===== SUPPLIED MATERIAL =====
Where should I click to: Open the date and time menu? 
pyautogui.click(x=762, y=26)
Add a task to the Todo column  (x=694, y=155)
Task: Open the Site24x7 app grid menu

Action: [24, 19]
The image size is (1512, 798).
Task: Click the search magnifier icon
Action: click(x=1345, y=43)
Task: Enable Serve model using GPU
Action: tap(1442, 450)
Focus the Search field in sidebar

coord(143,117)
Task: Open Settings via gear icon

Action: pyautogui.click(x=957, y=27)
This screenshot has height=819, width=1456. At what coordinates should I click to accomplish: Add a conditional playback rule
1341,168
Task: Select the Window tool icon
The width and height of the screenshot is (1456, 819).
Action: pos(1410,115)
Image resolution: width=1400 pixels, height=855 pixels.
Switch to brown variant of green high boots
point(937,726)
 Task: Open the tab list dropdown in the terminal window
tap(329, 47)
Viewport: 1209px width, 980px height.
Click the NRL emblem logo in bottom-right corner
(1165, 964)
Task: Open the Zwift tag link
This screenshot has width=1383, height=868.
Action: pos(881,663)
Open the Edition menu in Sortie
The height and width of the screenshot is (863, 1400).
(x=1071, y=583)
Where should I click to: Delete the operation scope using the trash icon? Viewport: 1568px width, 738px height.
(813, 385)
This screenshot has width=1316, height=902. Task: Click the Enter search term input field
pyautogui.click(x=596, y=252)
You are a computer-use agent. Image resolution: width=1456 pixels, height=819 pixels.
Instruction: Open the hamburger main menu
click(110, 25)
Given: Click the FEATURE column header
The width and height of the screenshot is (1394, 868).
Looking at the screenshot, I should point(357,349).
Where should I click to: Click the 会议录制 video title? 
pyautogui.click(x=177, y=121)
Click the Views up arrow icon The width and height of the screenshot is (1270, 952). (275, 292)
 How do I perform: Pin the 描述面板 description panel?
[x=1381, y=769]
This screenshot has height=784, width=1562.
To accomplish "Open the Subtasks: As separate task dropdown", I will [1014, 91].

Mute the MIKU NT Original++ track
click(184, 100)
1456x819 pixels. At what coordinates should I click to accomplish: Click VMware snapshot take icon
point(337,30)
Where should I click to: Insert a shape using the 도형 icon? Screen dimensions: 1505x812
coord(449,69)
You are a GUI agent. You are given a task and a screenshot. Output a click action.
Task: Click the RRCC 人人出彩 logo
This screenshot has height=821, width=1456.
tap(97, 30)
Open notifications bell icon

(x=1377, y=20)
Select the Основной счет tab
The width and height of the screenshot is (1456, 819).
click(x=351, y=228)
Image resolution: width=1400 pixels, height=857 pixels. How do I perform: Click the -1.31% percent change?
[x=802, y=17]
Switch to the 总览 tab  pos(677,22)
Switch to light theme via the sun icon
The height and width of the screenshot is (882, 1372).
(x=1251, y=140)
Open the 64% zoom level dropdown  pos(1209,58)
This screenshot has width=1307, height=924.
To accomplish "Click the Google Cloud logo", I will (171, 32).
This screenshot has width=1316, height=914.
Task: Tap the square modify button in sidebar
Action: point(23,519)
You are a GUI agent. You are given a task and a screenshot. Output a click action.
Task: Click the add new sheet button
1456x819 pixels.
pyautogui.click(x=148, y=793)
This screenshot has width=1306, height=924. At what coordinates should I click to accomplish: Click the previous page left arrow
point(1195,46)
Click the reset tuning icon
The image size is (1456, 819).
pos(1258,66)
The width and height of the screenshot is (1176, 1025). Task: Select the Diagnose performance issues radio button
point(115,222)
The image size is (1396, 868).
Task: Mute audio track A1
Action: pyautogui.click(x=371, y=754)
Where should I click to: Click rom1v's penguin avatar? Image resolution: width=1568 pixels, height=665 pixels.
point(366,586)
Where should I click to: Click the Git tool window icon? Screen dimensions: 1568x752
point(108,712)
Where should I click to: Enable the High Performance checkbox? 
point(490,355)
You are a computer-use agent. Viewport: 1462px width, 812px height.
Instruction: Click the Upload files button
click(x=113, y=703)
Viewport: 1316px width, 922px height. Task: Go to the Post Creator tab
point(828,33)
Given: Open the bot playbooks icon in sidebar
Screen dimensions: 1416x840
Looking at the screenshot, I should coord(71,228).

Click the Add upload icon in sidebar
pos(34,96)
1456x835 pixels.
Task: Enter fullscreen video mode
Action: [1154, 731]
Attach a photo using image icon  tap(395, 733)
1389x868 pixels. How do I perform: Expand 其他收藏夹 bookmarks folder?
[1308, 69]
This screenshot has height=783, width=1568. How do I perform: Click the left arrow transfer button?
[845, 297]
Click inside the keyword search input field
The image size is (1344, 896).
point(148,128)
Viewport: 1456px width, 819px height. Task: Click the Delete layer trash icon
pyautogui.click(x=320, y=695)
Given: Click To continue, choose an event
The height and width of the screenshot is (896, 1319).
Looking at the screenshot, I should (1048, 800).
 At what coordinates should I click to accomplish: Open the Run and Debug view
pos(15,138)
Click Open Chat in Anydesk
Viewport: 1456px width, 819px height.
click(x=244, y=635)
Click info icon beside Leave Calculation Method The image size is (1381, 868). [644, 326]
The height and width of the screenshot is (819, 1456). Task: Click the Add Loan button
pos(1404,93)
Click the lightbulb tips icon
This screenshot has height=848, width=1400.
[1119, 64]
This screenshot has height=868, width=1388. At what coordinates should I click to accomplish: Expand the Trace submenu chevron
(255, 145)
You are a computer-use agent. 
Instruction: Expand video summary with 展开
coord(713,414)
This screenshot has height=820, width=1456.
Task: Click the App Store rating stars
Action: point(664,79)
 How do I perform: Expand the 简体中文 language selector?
=====
> _WHAT TO PRODUCE_
Read the entries and select each line where the word "column" is found.

> _EXPECTED OUTPUT_
Add a task to the Todo column  (x=694, y=155)
Given: Click the FEATURE column header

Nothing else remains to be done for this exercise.